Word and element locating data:
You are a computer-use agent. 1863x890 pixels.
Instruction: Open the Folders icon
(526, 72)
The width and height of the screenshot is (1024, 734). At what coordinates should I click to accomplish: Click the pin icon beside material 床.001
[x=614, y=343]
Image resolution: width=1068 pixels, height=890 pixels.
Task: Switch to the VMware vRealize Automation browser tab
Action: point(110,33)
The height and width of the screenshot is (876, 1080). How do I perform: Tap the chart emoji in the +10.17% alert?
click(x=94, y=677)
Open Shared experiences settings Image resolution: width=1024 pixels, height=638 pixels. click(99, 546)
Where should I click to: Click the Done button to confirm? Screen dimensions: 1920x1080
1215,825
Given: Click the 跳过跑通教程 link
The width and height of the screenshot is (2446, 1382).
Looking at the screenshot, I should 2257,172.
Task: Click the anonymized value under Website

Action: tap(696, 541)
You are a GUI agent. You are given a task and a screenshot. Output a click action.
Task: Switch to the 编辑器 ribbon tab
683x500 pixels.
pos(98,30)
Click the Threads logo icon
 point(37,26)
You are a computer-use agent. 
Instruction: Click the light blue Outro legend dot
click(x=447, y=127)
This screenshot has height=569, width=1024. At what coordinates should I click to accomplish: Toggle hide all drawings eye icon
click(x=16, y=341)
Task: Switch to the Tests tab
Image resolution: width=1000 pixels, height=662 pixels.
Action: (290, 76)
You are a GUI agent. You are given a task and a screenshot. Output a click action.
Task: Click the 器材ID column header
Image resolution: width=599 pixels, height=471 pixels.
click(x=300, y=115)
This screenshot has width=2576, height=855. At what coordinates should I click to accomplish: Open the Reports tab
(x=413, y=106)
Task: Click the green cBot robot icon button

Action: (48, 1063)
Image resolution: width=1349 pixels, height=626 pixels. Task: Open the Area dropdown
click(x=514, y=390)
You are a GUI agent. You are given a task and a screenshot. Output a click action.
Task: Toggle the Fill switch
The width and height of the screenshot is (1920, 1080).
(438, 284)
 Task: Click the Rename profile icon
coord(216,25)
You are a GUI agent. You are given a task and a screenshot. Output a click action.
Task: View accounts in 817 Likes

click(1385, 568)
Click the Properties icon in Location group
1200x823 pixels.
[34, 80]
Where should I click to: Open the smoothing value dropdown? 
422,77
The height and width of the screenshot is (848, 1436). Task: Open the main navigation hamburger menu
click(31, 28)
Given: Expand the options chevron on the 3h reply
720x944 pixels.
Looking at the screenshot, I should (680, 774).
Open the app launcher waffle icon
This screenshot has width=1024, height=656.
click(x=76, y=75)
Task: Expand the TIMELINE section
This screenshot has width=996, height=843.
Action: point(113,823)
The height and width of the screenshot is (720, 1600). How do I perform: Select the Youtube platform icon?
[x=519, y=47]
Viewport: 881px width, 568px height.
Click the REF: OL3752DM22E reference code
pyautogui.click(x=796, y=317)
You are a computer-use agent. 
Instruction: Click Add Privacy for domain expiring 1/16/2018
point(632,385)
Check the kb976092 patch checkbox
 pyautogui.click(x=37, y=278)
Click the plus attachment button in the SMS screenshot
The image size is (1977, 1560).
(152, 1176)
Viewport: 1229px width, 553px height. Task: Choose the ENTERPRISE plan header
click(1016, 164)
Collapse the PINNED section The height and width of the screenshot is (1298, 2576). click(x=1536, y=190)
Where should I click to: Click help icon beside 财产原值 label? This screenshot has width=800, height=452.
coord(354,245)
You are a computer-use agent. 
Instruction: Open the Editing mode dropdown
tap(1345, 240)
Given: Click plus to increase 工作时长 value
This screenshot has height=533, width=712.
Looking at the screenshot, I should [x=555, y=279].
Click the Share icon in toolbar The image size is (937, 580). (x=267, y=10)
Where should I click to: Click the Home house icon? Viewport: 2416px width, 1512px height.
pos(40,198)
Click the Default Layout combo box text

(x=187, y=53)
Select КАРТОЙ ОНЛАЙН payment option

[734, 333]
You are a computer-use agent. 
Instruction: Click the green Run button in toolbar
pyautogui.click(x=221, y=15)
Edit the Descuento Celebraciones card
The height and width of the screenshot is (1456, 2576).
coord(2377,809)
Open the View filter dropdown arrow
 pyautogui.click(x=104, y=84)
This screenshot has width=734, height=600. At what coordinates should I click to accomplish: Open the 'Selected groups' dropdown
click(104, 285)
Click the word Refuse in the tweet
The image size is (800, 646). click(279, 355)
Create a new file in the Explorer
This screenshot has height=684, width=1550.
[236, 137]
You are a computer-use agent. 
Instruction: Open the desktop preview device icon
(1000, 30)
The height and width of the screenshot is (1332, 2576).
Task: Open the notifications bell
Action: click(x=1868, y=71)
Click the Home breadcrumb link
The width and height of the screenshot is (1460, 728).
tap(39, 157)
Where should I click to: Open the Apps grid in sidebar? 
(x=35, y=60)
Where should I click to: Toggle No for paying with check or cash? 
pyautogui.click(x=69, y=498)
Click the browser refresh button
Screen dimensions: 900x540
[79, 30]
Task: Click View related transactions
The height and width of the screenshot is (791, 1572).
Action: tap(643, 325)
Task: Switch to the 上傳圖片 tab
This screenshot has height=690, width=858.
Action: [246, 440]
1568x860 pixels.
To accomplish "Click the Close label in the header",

__Direction__. Copy every line from the first one down through the line containing "click(x=447, y=127)", both included, reproducing each line exactly and adding nothing else.

__Response for this exercise__.
You are a computer-use agent. 1863x890 pixels.
Instruction: Open the Folders icon
(526, 72)
The width and height of the screenshot is (1024, 734). At what coordinates should I click to accomplish: Click the pin icon beside material 床.001
[x=614, y=343]
Image resolution: width=1068 pixels, height=890 pixels.
Task: Switch to the VMware vRealize Automation browser tab
Action: point(110,33)
The height and width of the screenshot is (876, 1080). How do I perform: Tap the chart emoji in the +10.17% alert?
click(x=94, y=677)
Open Shared experiences settings Image resolution: width=1024 pixels, height=638 pixels. click(99, 546)
Where should I click to: Click the Done button to confirm? Screen dimensions: 1920x1080
1215,825
Given: Click the 跳过跑通教程 link
The width and height of the screenshot is (2446, 1382).
Looking at the screenshot, I should 2257,172.
Task: Click the anonymized value under Website

Action: tap(696, 541)
You are a GUI agent. You are given a task and a screenshot. Output a click action.
Task: Switch to the 编辑器 ribbon tab
683x500 pixels.
pos(98,30)
Click the Threads logo icon
 point(37,26)
You are a computer-use agent. 
Instruction: Click the light blue Outro legend dot
click(x=447, y=127)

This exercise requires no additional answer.